Re: plane-1 support in (java|ecma)script

On Wednesday 2006-11-01 12:03 -0500, Hugh Cayless wrote:
> Does anyone know what the status is of support for plane-1 unicode  
> characters in ECMAScript?  There seems to be no concept of characters  
> greater than \uxxxx in any of the implementations I've tried  
> (Firefox, Safari, IE) and nothing in the ECMAScript 3 spec.  The  
> email address of the maintainer for the Javascript 2.0 proposal on  
> Mozilla's pages bounced, so I'm not sure where to go next.  I'd like  
> to know if there's any likelihood of support for characters in the  
> range \uxxxxxx anytime in the near future.

The ECMA spec (ECMA-262 edition 3 [1]) defines strings as 16-bit
units, normally expected to contain UTF-16 text (4.3.16), but then
refers to these 16-bit units as characters (7.8.4, 15.5), which
makes things a little ambiguous.  However, I think the intent of the
spec, and the way it's generally implemented, is that string
operations like String.prototype.substring, String.prototype.charAt,
etc., all operate using indices into the 16-bit UTF-16 units.

You can probably get non-BMP characters into JavaScript strings by
using the appropriate high and low surrogates used in UTF-16
encoding.  If your goal is to eventually have the string end up in
an HTML document, it's likely to work.  If you want to do string
operations on the string in JavaScript and expect your character not
to be split in half, it might not be so great.
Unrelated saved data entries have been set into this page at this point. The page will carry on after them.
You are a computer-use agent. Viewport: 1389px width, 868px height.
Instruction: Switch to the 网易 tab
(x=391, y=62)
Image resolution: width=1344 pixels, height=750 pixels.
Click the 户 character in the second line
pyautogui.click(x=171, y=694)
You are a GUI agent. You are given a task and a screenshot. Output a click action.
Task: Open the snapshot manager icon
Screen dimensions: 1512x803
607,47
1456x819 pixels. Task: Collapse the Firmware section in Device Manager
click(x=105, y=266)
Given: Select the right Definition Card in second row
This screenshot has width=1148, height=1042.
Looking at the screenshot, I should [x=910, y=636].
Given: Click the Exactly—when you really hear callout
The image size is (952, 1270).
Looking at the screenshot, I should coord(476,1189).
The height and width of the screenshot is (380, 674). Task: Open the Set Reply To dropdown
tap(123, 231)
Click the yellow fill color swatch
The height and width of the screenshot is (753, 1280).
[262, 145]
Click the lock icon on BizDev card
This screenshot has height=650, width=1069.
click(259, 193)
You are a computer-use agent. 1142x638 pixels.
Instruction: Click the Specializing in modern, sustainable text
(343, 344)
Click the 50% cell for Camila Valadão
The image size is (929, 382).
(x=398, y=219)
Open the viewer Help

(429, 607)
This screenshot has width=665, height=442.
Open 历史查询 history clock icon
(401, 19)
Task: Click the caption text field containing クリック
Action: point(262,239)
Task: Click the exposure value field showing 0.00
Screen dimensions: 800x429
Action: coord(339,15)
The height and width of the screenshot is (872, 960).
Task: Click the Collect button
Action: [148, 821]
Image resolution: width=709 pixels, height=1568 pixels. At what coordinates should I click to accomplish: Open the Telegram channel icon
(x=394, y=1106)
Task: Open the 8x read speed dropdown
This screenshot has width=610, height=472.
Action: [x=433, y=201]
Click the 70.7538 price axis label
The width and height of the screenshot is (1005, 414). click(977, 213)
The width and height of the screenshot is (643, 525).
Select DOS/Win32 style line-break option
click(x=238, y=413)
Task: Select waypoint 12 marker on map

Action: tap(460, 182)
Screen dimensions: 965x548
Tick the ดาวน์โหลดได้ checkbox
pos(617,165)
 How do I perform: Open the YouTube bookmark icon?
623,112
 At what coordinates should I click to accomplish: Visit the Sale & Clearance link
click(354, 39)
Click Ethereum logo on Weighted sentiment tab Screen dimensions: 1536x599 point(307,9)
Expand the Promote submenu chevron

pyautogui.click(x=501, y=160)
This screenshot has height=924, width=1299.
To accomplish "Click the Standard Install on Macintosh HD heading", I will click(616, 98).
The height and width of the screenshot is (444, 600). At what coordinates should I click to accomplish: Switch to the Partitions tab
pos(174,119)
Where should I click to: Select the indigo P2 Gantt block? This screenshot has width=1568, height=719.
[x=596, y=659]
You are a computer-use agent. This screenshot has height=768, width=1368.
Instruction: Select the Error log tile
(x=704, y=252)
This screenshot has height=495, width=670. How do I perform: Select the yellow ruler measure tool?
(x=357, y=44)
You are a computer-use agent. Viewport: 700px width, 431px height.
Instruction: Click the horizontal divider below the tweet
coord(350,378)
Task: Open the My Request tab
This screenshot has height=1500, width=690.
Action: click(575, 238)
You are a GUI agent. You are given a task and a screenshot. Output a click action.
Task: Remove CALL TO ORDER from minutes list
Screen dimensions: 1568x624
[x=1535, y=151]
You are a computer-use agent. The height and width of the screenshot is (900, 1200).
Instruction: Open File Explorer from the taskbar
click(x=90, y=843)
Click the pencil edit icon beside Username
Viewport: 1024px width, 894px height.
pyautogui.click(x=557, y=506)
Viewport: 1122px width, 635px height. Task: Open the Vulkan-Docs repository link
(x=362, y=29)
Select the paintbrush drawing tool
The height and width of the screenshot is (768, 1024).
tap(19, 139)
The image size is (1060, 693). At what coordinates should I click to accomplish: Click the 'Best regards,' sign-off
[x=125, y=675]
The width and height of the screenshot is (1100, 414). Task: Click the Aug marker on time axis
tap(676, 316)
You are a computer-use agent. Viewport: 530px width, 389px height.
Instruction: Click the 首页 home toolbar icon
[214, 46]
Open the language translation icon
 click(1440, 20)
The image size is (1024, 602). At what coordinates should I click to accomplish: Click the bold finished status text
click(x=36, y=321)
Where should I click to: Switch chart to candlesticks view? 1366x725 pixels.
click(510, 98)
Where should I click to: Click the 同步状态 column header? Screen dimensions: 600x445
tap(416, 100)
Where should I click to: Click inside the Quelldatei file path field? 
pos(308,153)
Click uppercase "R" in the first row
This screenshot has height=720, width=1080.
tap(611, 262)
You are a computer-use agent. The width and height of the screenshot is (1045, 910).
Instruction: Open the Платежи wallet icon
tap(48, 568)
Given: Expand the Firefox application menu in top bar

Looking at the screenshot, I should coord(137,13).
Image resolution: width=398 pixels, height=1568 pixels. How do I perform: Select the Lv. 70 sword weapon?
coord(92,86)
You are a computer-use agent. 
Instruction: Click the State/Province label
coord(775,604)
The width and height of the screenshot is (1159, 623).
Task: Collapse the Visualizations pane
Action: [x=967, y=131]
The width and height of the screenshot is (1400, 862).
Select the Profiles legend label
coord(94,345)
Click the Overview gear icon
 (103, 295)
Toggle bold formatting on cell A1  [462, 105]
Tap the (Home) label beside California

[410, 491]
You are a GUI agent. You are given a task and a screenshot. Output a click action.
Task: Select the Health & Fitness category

For what it's worth, there is ongoing work [2] on ECMA-262 edition
4.  But I don't know if there's any work on changing the 16-bitness
of strings.

-David

[1] http://www.ecma-international.org/publications/standards/Ecma-262.htm
[2] http://lambda-the-ultimate.org/node/1543

-- 
L. David Baron                                <URL: http://dbaron.org/ >
           Technical Lead, Layout & CSS, Mozilla Corporation

Received on Thursday, 2 November 2006 04:05:45 UTC